What you should do: The answer must consist of every line below that holds the word "agent".

Dataset items:
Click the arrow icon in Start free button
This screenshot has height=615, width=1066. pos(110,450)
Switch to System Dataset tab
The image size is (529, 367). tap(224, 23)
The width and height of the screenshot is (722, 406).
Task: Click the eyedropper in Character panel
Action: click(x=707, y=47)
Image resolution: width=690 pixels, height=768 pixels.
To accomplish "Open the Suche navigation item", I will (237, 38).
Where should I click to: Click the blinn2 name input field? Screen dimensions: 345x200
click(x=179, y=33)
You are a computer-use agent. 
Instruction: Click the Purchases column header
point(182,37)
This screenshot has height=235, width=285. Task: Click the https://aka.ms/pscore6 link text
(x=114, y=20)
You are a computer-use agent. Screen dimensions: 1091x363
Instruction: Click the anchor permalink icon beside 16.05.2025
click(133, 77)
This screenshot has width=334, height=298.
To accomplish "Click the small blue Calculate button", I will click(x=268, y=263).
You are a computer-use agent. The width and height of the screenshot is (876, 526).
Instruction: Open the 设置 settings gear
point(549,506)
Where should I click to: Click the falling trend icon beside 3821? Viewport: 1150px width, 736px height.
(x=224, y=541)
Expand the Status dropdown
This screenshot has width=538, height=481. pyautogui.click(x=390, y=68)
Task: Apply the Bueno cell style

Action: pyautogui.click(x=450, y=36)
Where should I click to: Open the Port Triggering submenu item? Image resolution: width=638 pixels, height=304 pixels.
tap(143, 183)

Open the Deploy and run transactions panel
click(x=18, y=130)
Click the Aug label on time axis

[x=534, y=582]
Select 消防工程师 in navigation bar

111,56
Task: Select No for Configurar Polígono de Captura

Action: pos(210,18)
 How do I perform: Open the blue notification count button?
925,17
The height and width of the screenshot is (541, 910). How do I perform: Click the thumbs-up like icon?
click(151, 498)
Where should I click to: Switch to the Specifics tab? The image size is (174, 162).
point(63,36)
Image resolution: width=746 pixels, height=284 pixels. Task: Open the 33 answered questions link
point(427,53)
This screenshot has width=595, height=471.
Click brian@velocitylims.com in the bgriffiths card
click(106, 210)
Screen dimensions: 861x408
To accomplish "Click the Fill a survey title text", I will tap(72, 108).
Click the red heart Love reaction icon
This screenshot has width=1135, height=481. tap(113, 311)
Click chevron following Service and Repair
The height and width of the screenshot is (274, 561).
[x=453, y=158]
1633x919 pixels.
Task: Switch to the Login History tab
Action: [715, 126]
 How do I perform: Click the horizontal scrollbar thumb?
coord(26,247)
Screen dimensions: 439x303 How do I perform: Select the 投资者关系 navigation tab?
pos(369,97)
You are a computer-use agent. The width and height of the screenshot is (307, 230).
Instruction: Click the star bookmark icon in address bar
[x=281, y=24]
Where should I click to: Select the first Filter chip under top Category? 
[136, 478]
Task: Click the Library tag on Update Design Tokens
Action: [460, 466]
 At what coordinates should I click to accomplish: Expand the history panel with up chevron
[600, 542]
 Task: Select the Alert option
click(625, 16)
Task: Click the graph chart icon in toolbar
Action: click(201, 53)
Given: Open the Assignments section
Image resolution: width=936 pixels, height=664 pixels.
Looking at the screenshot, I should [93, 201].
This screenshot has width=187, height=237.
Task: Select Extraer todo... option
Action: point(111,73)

Problem solution:
You are a computer-use agent. 
You are a computer-use agent. Screen dimensions: 1091x363
You are a computer-use agent. The width and height of the screenshot is (876, 526).
You are a computer-use agent. The width and height of the screenshot is (307, 230).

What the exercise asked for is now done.